Offsite, the THTR radioactive release to the atmosphere went unnoticed due to the overlap with the radioactive fallout passing over Germany from the Chernobyl disaster in Ukraine that occurred on April 26, 1986 and spread over Belarus, southern Russa, Europe, the British Isles, Scandinavia, Turkey  and beyond. However, an anonymous informant in the nuclear station’s workforce was among the first to report the accidental release. The worker further alleged there was a deliberate attempt to conceal the radioactive emissions from authorities and an already spooked public. The reactor operators further tried to conceal the radioactive release from regulatory authorities. Instead of declaring the THTR radiological emergency, the control room  attributed the radiation increase to the Chernobyl fallout. However, a subsequent report from scientists at the University of Freiburg also identified that the radioactive release signature from environmental monitoring stations also identified unusual levels of radioactive Protactinium-233 (²³³Pa) isotopes, inconsistent with fallout from the Chernobyl RBMK but a match for the THTR.

The reactor was ordered to immediately shutdown for an investigation. The power company’s deliberate effort to cover-up the THTR radioactive releases in the Chernobyl fallout destroyed the regulatory and public trust in the power company and further undermined the public trust and reliability in all of Germany’s nuclear power plants.
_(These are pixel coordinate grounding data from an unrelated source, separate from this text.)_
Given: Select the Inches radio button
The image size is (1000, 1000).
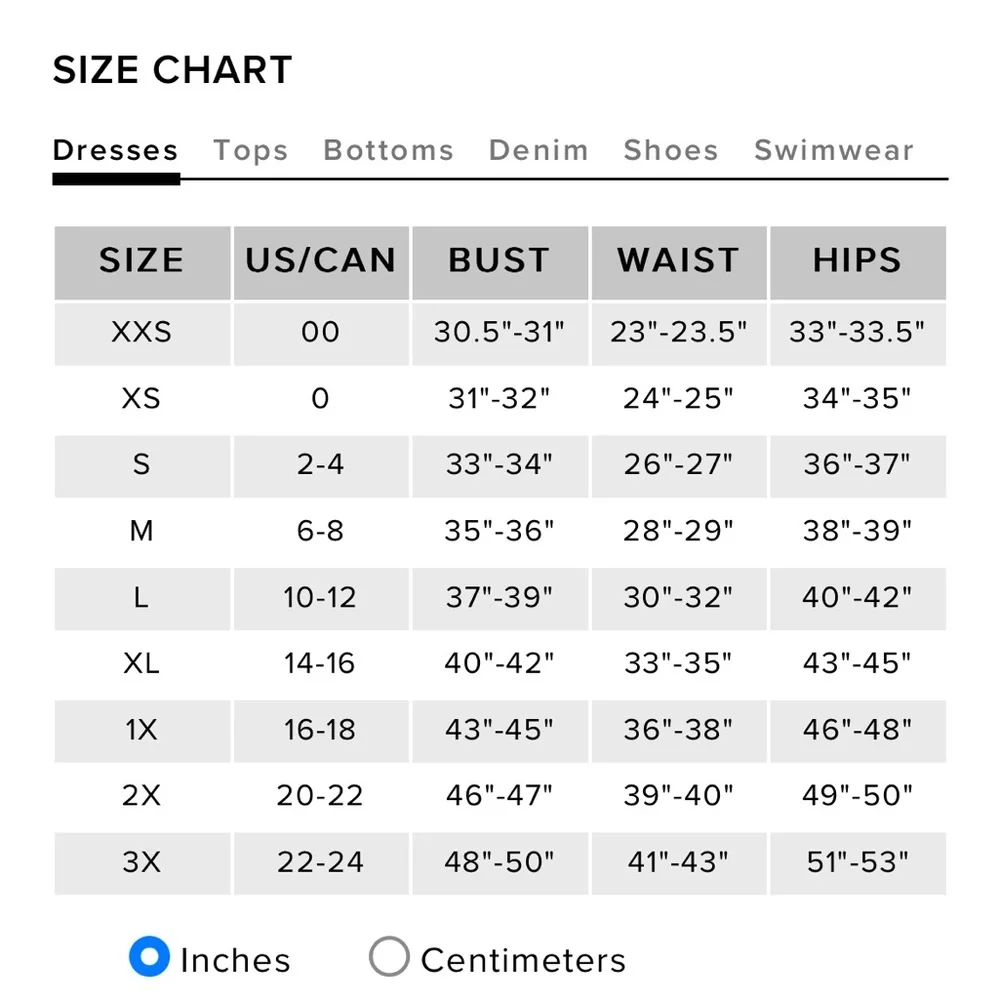Looking at the screenshot, I should click(149, 958).
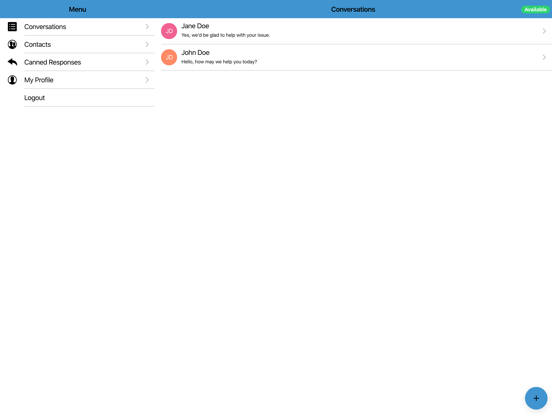
Task: Expand the Conversations menu chevron
Action: [x=147, y=27]
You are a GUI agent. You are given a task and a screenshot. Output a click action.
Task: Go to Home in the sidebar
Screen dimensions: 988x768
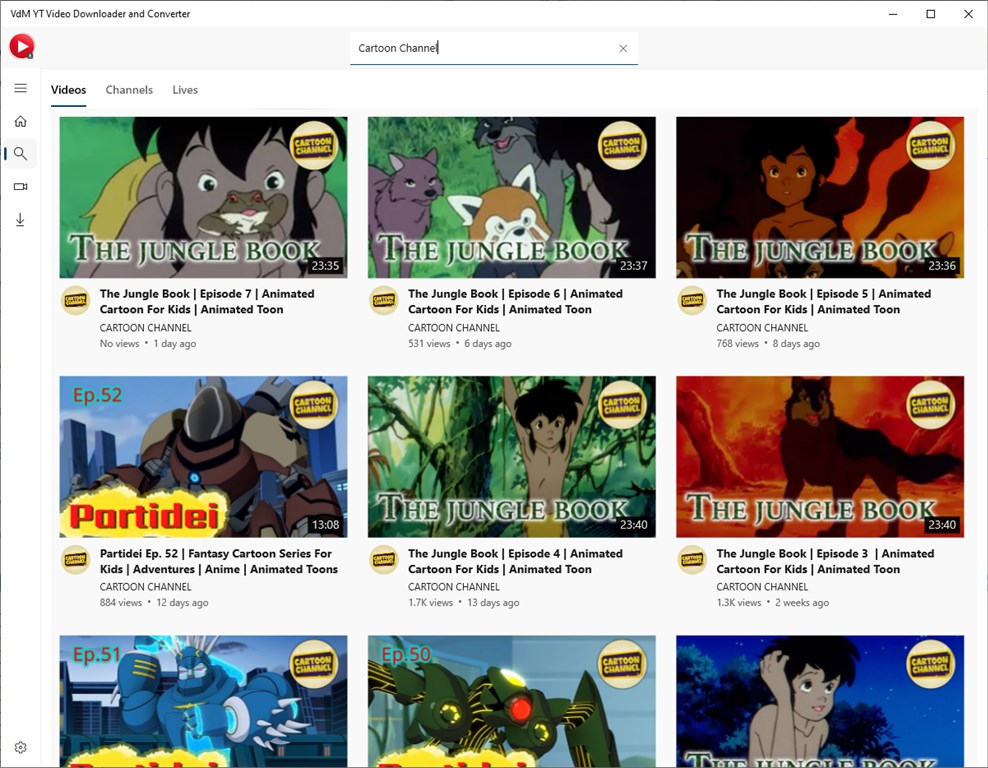click(x=20, y=121)
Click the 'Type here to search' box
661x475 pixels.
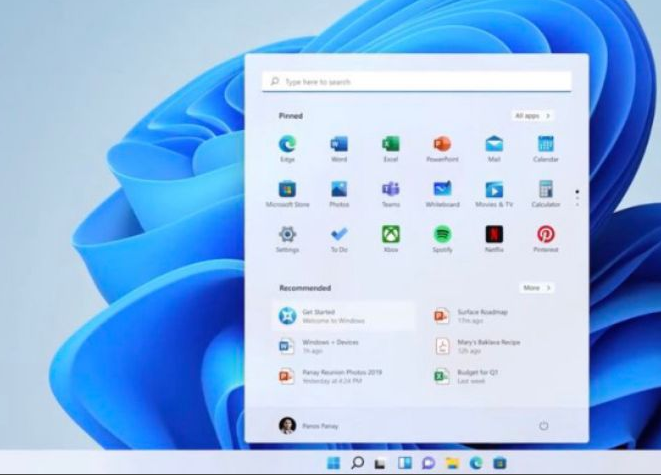click(x=417, y=82)
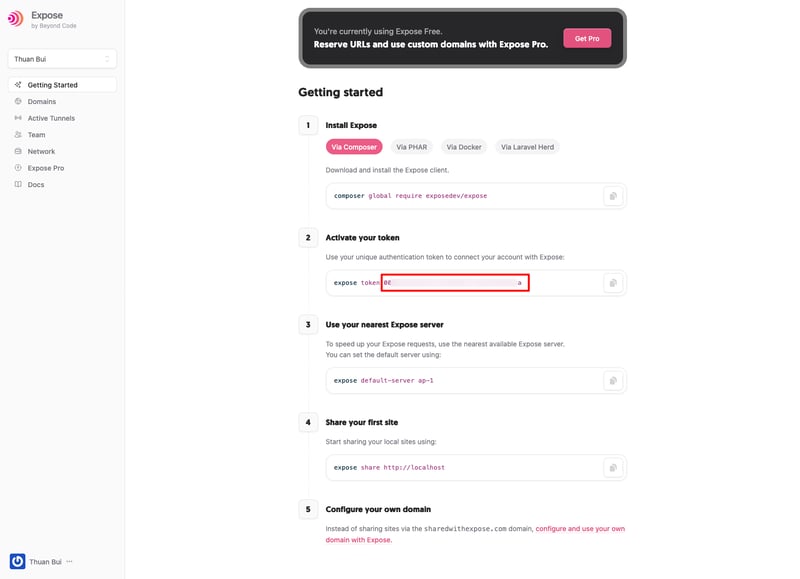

On September 1, 1989, the THTR facility was permanently shut down. The facility’s operational life spanned from 1985 to 1989, with only 423 full-load operating day equivalents. There was a total number of 80 incidents logged in over that same period.

NON-LIGHT WATER REACTOR RELIANCE ON HALEU REACTOR FUEL RAISES PROLIFERATION RISKS

The increased proliferation of the spread of nuclear weapons grade materials evolving out of  the development and global trafficking of HALEU fuel is now recognized even in small quantities of the higher enriched uranium (now up to 20% uranium-235). The spent fuel from the advanced reactors like the Xe-100 reactor would also contain fissile materials that can be used in the development of nuclear weapons.

Dr. Edwin Lyman, Union of Concerned Scientists, addressed the  reactor safety and proliferations risks  coming out of the Biden Administration and the United States participation in the COP 29 climate talks in Baku, Azerbaijan.

“The [COP29 climate talks] framework also endorses the development of new reactors that require large quantities of high-assay low-enriched uranium (HALEU), and the supply chain needed to produce and process HALEU, without acknowledging the increased nuclear proliferation and security risks posed by this material, which is likely directly usable in nuclear weapons.

“Without seriously addressing these and other safety and security risks, the framework’s promise to ‘safely and responsibly’ expand U.S. nuclear energy is nothing but false advertising.”